[GIVEN ENTRIES Boundary: Start]
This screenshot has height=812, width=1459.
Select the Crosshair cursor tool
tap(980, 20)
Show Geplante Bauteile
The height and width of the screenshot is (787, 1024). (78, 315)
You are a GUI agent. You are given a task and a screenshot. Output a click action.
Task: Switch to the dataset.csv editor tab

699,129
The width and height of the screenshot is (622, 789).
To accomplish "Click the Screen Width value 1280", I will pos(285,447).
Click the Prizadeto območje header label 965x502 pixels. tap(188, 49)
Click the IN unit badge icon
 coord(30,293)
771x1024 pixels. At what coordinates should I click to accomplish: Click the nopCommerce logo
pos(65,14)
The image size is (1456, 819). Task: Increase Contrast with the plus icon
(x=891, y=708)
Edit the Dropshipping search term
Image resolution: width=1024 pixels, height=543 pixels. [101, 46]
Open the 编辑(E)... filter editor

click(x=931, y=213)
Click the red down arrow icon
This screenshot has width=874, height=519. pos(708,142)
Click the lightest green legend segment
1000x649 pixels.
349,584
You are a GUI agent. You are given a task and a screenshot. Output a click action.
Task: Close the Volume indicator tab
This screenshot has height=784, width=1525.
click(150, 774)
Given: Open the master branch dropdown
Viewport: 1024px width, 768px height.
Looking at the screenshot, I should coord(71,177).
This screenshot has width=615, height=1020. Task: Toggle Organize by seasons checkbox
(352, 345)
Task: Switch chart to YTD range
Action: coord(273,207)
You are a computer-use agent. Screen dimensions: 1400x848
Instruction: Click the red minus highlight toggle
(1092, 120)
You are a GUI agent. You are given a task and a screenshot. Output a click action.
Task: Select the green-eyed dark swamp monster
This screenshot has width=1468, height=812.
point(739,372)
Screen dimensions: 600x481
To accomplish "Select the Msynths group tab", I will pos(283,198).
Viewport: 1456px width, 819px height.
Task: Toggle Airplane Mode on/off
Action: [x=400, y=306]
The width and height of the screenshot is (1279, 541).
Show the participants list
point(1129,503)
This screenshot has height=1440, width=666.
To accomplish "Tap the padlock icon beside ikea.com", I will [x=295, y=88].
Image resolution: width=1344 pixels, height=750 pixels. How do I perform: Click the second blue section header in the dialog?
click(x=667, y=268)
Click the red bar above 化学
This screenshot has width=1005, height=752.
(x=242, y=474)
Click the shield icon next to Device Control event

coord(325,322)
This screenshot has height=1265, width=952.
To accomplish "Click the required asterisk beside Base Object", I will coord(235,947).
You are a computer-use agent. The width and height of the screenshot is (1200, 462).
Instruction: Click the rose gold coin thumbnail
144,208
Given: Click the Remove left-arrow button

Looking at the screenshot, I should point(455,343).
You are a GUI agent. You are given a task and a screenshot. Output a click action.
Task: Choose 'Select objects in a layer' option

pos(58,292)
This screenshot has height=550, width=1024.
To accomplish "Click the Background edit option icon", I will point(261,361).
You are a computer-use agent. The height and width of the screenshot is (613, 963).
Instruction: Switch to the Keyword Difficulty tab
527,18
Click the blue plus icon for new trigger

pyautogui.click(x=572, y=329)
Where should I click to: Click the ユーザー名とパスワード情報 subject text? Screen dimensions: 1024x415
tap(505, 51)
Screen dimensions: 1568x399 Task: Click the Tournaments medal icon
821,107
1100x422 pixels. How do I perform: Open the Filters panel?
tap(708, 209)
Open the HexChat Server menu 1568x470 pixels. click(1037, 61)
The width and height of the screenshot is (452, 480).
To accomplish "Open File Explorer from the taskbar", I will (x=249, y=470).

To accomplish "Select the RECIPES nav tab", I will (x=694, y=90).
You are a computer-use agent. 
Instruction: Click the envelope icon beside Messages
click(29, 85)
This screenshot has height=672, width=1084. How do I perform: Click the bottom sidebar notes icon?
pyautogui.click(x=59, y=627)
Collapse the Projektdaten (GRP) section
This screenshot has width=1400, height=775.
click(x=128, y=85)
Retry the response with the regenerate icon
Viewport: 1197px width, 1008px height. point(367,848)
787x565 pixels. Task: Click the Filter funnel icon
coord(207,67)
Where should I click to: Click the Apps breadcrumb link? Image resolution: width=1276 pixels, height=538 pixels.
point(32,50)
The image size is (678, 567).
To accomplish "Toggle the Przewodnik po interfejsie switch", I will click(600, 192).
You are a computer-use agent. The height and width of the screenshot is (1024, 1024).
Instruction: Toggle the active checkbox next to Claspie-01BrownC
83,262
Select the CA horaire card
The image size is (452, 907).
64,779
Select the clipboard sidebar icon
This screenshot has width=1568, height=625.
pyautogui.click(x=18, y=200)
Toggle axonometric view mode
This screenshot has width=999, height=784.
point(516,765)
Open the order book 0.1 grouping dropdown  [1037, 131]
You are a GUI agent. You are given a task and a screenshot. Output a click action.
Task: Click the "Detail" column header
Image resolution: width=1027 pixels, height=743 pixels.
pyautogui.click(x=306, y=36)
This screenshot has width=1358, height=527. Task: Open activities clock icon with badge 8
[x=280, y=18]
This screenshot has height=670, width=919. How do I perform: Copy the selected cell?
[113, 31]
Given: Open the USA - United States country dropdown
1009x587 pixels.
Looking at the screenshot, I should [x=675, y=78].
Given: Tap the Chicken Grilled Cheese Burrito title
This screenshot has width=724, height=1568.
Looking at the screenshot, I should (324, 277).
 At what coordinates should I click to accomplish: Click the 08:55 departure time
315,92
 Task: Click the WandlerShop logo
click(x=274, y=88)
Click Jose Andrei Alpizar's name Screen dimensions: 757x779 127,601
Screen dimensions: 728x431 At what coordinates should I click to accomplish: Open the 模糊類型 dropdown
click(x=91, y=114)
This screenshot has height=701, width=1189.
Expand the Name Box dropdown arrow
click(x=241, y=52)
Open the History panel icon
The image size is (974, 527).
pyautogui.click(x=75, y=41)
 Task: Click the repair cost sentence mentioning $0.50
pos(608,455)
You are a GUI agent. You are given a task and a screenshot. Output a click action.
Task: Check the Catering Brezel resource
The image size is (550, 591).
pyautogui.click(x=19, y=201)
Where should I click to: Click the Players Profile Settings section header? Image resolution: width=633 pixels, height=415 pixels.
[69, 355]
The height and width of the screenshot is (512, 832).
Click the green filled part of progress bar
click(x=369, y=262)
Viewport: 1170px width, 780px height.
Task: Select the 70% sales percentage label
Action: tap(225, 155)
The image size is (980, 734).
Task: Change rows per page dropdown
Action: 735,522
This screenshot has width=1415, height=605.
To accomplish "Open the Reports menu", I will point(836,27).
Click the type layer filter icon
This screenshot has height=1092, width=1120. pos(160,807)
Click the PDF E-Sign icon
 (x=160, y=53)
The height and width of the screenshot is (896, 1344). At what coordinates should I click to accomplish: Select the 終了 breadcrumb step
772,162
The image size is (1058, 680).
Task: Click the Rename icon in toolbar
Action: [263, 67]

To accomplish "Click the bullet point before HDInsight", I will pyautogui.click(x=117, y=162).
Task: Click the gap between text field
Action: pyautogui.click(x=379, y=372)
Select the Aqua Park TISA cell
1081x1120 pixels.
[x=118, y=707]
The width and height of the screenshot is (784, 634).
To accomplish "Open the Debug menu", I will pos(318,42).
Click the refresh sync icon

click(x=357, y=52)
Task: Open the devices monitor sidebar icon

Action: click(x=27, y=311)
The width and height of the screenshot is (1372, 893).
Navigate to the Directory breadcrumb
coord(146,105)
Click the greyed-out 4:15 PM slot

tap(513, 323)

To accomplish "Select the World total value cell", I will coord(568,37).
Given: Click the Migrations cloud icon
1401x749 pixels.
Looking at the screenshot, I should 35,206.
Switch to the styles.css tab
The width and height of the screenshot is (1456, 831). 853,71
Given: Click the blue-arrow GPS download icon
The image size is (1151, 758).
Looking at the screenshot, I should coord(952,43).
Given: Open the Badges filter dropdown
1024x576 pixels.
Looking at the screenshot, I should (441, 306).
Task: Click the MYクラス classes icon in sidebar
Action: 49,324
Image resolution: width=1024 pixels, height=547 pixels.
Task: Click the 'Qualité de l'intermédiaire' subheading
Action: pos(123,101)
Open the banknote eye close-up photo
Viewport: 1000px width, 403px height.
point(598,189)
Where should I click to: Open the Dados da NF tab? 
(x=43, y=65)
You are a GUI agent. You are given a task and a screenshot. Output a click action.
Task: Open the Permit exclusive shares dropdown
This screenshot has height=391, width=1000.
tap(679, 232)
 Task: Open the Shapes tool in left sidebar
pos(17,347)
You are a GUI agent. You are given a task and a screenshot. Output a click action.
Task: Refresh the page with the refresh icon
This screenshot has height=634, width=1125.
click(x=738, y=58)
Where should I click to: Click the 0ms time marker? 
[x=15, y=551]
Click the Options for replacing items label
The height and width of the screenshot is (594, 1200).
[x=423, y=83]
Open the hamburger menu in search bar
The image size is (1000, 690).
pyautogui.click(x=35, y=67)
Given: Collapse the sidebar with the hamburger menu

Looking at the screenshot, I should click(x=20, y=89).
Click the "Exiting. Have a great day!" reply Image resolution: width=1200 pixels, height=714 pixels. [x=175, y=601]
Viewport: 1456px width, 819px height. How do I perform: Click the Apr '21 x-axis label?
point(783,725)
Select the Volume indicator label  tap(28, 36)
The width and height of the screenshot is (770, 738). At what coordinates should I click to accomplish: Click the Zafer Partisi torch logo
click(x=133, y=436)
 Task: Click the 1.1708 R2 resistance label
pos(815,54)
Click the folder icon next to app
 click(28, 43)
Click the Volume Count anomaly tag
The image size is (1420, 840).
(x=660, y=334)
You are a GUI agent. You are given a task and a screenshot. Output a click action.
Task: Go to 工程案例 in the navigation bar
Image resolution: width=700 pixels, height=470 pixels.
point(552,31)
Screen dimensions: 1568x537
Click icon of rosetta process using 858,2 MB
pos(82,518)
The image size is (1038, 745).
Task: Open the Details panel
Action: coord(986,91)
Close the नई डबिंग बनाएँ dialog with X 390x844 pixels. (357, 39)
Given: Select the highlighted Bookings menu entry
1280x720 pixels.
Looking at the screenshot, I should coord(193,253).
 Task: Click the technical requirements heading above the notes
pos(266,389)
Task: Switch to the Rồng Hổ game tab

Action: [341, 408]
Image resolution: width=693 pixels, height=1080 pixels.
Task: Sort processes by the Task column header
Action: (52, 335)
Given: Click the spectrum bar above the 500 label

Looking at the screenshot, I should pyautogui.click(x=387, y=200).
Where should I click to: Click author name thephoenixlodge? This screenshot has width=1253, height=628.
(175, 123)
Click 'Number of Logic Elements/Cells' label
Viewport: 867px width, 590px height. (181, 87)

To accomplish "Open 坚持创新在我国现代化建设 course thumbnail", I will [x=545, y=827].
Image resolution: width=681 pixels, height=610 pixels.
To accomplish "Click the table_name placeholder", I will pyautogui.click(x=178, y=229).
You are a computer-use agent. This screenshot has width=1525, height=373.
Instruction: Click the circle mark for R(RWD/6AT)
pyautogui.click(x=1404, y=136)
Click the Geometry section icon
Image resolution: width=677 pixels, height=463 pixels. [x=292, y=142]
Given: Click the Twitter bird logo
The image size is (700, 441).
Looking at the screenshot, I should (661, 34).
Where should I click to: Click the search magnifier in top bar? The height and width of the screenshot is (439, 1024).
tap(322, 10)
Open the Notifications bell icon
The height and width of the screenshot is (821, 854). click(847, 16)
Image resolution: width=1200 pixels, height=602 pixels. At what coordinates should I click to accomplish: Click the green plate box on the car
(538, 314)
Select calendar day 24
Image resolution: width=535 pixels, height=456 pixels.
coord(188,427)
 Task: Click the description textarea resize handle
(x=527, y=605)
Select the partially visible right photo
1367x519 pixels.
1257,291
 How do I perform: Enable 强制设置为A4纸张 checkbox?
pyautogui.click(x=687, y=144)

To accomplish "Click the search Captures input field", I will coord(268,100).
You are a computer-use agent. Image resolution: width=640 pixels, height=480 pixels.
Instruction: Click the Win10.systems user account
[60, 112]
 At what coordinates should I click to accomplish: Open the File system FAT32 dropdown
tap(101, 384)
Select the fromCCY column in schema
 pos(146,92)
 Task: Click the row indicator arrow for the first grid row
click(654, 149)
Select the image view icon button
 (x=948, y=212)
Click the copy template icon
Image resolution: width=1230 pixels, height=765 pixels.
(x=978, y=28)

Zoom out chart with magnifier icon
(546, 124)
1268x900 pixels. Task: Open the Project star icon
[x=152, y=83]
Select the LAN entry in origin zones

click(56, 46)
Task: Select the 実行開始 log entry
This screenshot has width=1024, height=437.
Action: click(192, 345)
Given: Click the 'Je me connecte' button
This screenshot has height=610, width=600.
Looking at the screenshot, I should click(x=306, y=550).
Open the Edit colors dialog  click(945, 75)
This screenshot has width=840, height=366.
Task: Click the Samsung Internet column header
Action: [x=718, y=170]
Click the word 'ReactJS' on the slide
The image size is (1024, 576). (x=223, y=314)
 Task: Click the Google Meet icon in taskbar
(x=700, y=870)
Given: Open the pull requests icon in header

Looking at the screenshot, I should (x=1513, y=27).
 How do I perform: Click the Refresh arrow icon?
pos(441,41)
[GIVEN ENTRIES Boundary: End]
*EXERCISE INSTRUCTIONS:* Each line of the data above containing the string "Volume" is to be copied.

*WRITTEN SOLUTION:*
Task: Close the Volume indicator tab
Select the Volume indicator label  tap(28, 36)
Click the Volume Count anomaly tag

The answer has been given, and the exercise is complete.